(Stored data entries)

-- Opening Marker --

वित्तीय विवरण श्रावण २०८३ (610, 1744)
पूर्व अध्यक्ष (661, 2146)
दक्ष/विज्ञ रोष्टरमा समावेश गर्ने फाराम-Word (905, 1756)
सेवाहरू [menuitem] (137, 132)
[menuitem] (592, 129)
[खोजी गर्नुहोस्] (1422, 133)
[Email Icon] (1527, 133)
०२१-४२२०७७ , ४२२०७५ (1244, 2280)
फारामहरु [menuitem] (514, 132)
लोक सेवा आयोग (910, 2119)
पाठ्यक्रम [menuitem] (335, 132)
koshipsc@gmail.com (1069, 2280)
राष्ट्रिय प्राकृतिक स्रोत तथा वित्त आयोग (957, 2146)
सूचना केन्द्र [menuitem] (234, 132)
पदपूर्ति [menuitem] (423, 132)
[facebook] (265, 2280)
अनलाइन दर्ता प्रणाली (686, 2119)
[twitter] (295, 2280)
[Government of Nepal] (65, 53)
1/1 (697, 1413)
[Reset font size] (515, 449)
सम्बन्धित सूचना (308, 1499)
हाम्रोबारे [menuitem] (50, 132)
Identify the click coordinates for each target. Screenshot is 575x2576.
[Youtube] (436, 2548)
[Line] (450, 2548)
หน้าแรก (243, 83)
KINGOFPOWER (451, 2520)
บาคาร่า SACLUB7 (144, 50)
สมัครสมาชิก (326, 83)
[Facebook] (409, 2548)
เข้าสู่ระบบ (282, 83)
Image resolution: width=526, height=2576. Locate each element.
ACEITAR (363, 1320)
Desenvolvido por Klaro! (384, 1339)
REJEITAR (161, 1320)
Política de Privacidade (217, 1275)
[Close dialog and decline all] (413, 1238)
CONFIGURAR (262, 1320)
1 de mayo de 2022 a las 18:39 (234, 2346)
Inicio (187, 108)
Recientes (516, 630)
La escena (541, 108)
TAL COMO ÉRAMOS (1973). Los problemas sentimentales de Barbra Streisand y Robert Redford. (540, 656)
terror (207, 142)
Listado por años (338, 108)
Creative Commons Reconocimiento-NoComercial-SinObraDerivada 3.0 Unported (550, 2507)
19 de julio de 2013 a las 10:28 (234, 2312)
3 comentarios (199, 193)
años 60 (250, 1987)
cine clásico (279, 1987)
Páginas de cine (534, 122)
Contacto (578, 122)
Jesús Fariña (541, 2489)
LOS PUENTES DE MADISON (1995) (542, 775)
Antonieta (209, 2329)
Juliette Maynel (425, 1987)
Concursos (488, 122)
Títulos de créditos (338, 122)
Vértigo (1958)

-- Closing Marker --

**WHAT TO WORK ON:** Retype each line of the data exactly as it reads.

**SOLUTION TO THIS EXERCISE:**
वित्तीय विवरण श्रावण २०८३ (610, 1744)
पूर्व अध्यक्ष (661, 2146)
दक्ष/विज्ञ रोष्टरमा समावेश गर्ने फाराम-Word (905, 1756)
सेवाहरू [menuitem] (137, 132)
[menuitem] (592, 129)
[खोजी गर्नुहोस्] (1422, 133)
[Email Icon] (1527, 133)
०२१-४२२०७७ , ४२२०७५ (1244, 2280)
फारामहरु [menuitem] (514, 132)
लोक सेवा आयोग (910, 2119)
पाठ्यक्रम [menuitem] (335, 132)
koshipsc@gmail.com (1069, 2280)
राष्ट्रिय प्राकृतिक स्रोत तथा वित्त आयोग (957, 2146)
सूचना केन्द्र [menuitem] (234, 132)
पदपूर्ति [menuitem] (423, 132)
[facebook] (265, 2280)
अनलाइन दर्ता प्रणाली (686, 2119)
[twitter] (295, 2280)
[Government of Nepal] (65, 53)
1/1 (697, 1413)
[Reset font size] (515, 449)
सम्बन्धित सूचना (308, 1499)
हाम्रोबारे [menuitem] (50, 132)
Identify the click coordinates for each target. Screenshot is 575x2576.
[Youtube] (436, 2548)
[Line] (450, 2548)
หน้าแรก (243, 83)
KINGOFPOWER (451, 2520)
บาคาร่า SACLUB7 (144, 50)
สมัครสมาชิก (326, 83)
[Facebook] (409, 2548)
เข้าสู่ระบบ (282, 83)
Image resolution: width=526, height=2576. Locate each element.
ACEITAR (363, 1320)
Desenvolvido por Klaro! (384, 1339)
REJEITAR (161, 1320)
Política de Privacidade (217, 1275)
[Close dialog and decline all] (413, 1238)
CONFIGURAR (262, 1320)
1 de mayo de 2022 a las 18:39 (234, 2346)
Inicio (187, 108)
Recientes (516, 630)
La escena (541, 108)
TAL COMO ÉRAMOS (1973). Los problemas sentimentales de Barbra Streisand y Robert Redford. (540, 656)
terror (207, 142)
Listado por años (338, 108)
Creative Commons Reconocimiento-NoComercial-SinObraDerivada 3.0 Unported (550, 2507)
19 de julio de 2013 a las 10:28 (234, 2312)
3 comentarios (199, 193)
años 60 (250, 1987)
cine clásico (279, 1987)
Páginas de cine (534, 122)
Contacto (578, 122)
Jesús Fariña (541, 2489)
LOS PUENTES DE MADISON (1995) (542, 775)
Antonieta (209, 2329)
Juliette Maynel (425, 1987)
Concursos (488, 122)
Títulos de créditos (338, 122)
Vértigo (1958)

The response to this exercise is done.